Picking up threads from previous posts on solving Semantle word puzzles with machine learning, we’re ready to explore how different solvers might play along with people while playing the game online. Maybe you’d like to play speed Semantle against an artificially intelligent opponent, maybe you’d like a left-of-field hint on a tricky puzzle, or maybe it’s just fun to spectate at a cerebral robot battle.
The solvers have a view of how words relate due to a similarity model that is encapsulated for ease of change. To date, we’ve used the same model as live Semantle, which is word2vec. But as this might be considered cheating, we can now also use a model based on the Universal Sentence Encoder (USE), to explore how the solvers perform with separated semantics.
To recap, the key elements of the solver ecosystem are now:
- SimilarityModel – choice of word2vec or USE as above,
- Solver methods (common to both gradient and cohort variants):
- make_guess() – return a guess that is based on the solver’s current state, but don’t change the solver’s state,
- merge_guess(guess, score) – update the solver’s state with information about a guess and a score,
- Scoring of guesses by either the simulator or a Semantle game, where a game could also include guesses from other players.
It’s a simplified reinforcement learning setup. Different combinations of these elements allow us to explore different scenarios.
Let’s look at how solvers might play with people. The base scenario friends is the actual history of a game played with people, completed in 109 guesses.
Solvers could complete a puzzle from an initial sequence of guesses from friends. Both solvers in this particular configuration generally easily better the friends result when primed with the first 10 friend guesses.
Solvers could instead make the next guess only, but based on the game history up to that point. Both solvers may permit a finish in slightly fewer guesses. The conclusion is that these solvers are good for hints, especially if they are followed!
Maybe these solvers using word2vec similarity do have an unfair advantage though – how do they perform with a different similarity model? Using USE instead, I expected the cohort solver to be more robust than the gradient solver…

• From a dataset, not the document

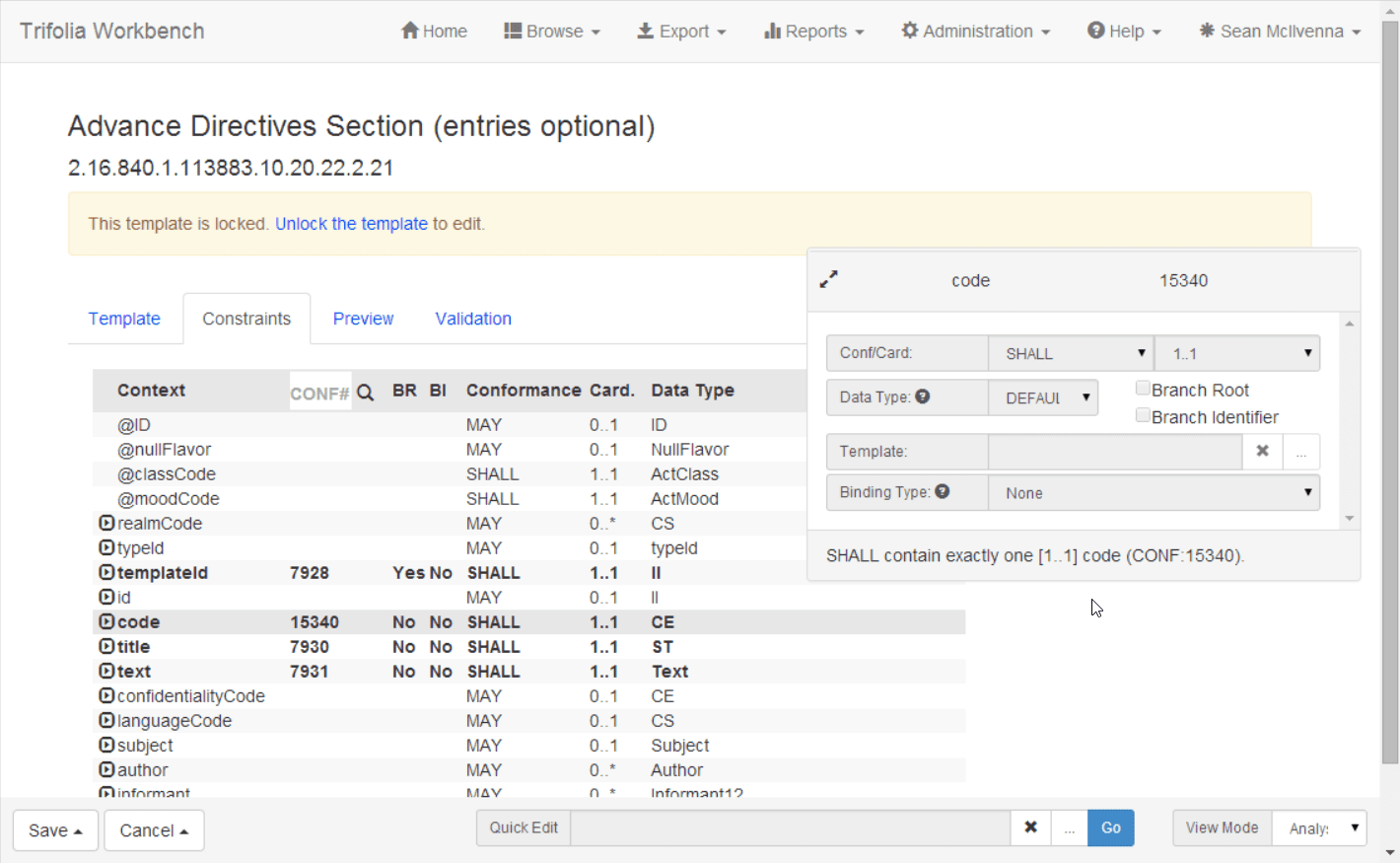Click the blue Go button
Screen dimensions: 1400x863
[1111, 827]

… but it seems that the gradient descent solver is more robust to a disparate similarity model, as one example of the completion scenario shows.

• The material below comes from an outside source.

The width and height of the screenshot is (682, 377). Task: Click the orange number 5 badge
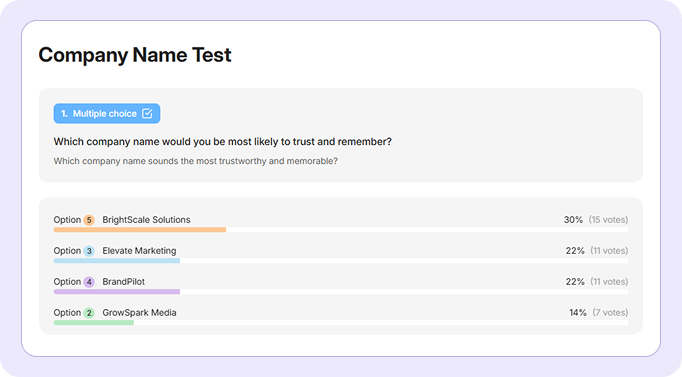click(x=89, y=220)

The gradient solver also generally offers some benefit making a suggestion for just the next guess, but the cohort solver’s contribution is marginal at best.
These are of course only single instances of each scenario, and there is significant variation between runs. It’s been interesting to see this play out interactively, but a more comprehensive performance characterisation – with plenty of scope for understanding the influence of hyperparameters – may be in order.
The solvers can also play part or whole games solo (or with other players) in a live environment, using Selenium WebDriver to submit guesses and collect scores. The leading animation above is gradient-USE and a below is a faster game using cohort-word2vec.
And that’s it for now! We have multiple solver configurations that can play online by themselves or with other people. They demonstrate how people and machines can collaborate to each bring their own strengths to solving problems; people with creative strategies and machines with a relentless ability to crunch through possibilities. They don’t spoil the fun of solving Semantle yourself or with friends, but they do provide new ways to play and to gain insight into how to improve your own game.
Postscript: seeing in space
Through all this I’ve considered various 3D visualisations of search through a semantic space with hundreds of dimensions. I’ve settled on the version below, illustrating a search for target “habitat” from first guess “megawatt”.
This visualisation format uses cylindrical coordinates, broken out in the figure below. The cylinder (x) axis is the projection of each guess to the line that connects the first guess to the target word. The cylindrical radius is the distance of each guess in embedding space from its projection on this line (cosine similarity seemed smoother than Euclidian distance here). The angle of rotation in cylindrical coordinates (theta) is the cumulative angle between the directions connecting guess
n+1. The result is an irregular helix expanding then contracting, all while twisting around the axis from first to lass guess.